→ **WORK TASK**
Beneath this task are records; print exactly the stretch of them from the line with "Task: Click the horizontal scroll left arrow" through the line with "Screen dimensions: 822x664", both ends included.

→ **RECORDS SUPPLIED**
Segment Open
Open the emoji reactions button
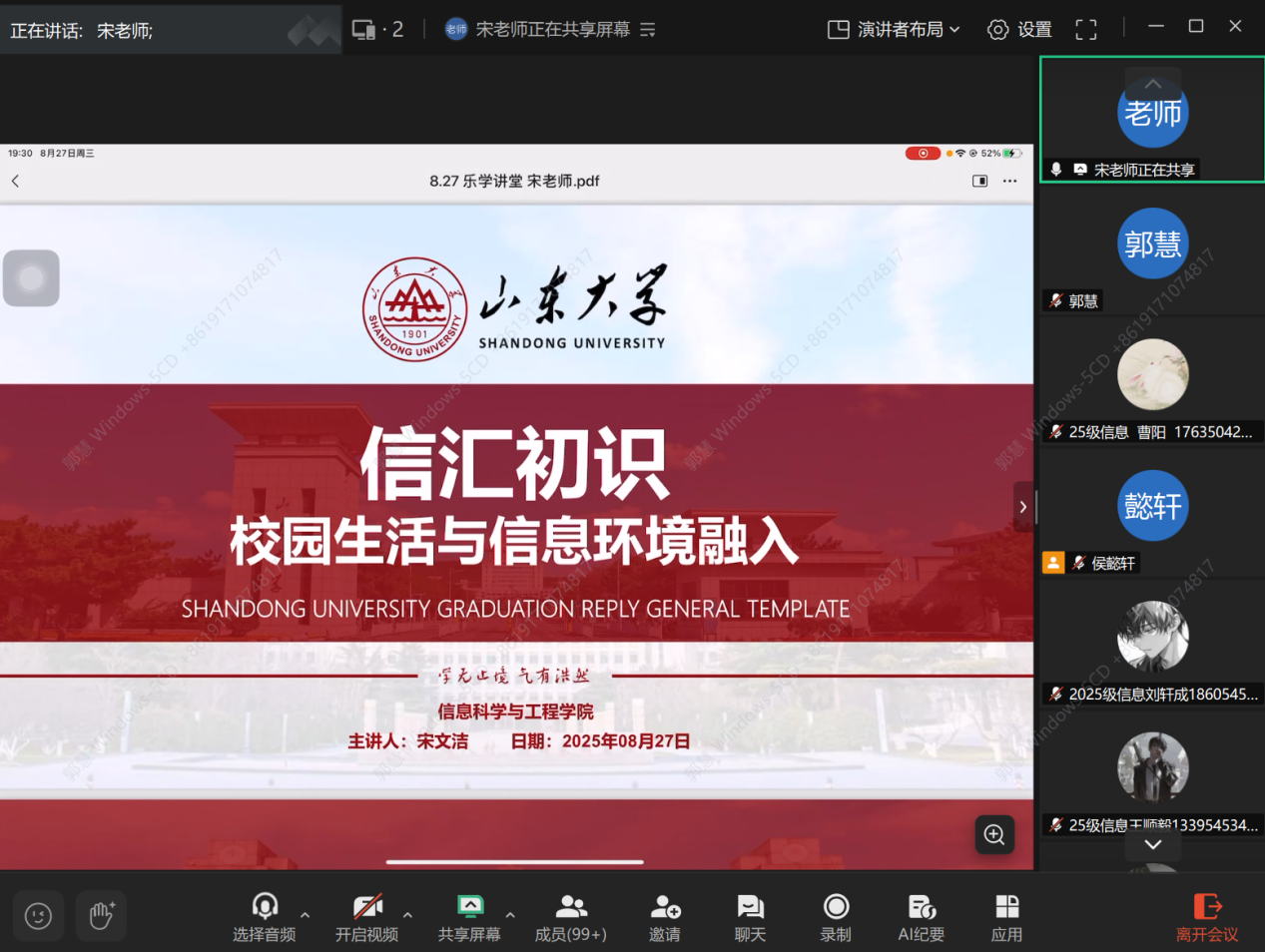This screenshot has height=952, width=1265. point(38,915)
Segment Closed
Segment Open
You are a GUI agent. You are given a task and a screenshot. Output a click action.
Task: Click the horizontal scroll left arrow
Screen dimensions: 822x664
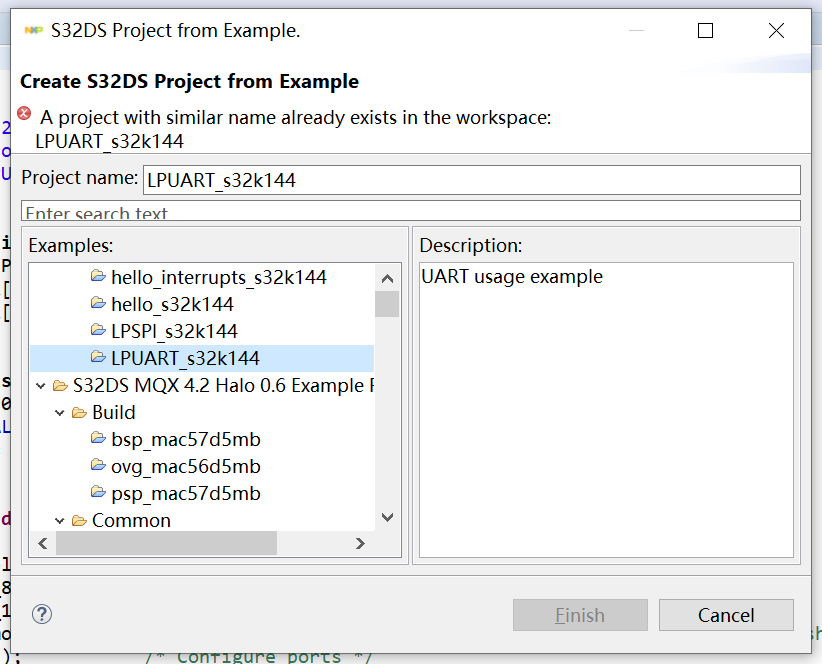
Segment Closed
Segment Open
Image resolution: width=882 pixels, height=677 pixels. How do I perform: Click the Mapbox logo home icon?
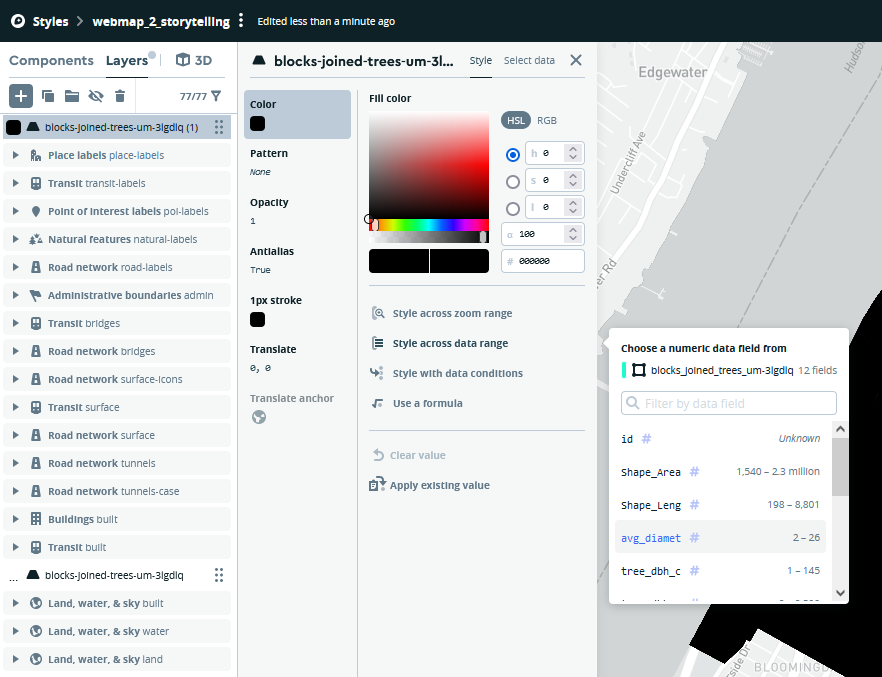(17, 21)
Segment Closed
→ **RESPONSE AREA**
Task: Click the horizontal scroll left arrow
Screen dimensions: 822x664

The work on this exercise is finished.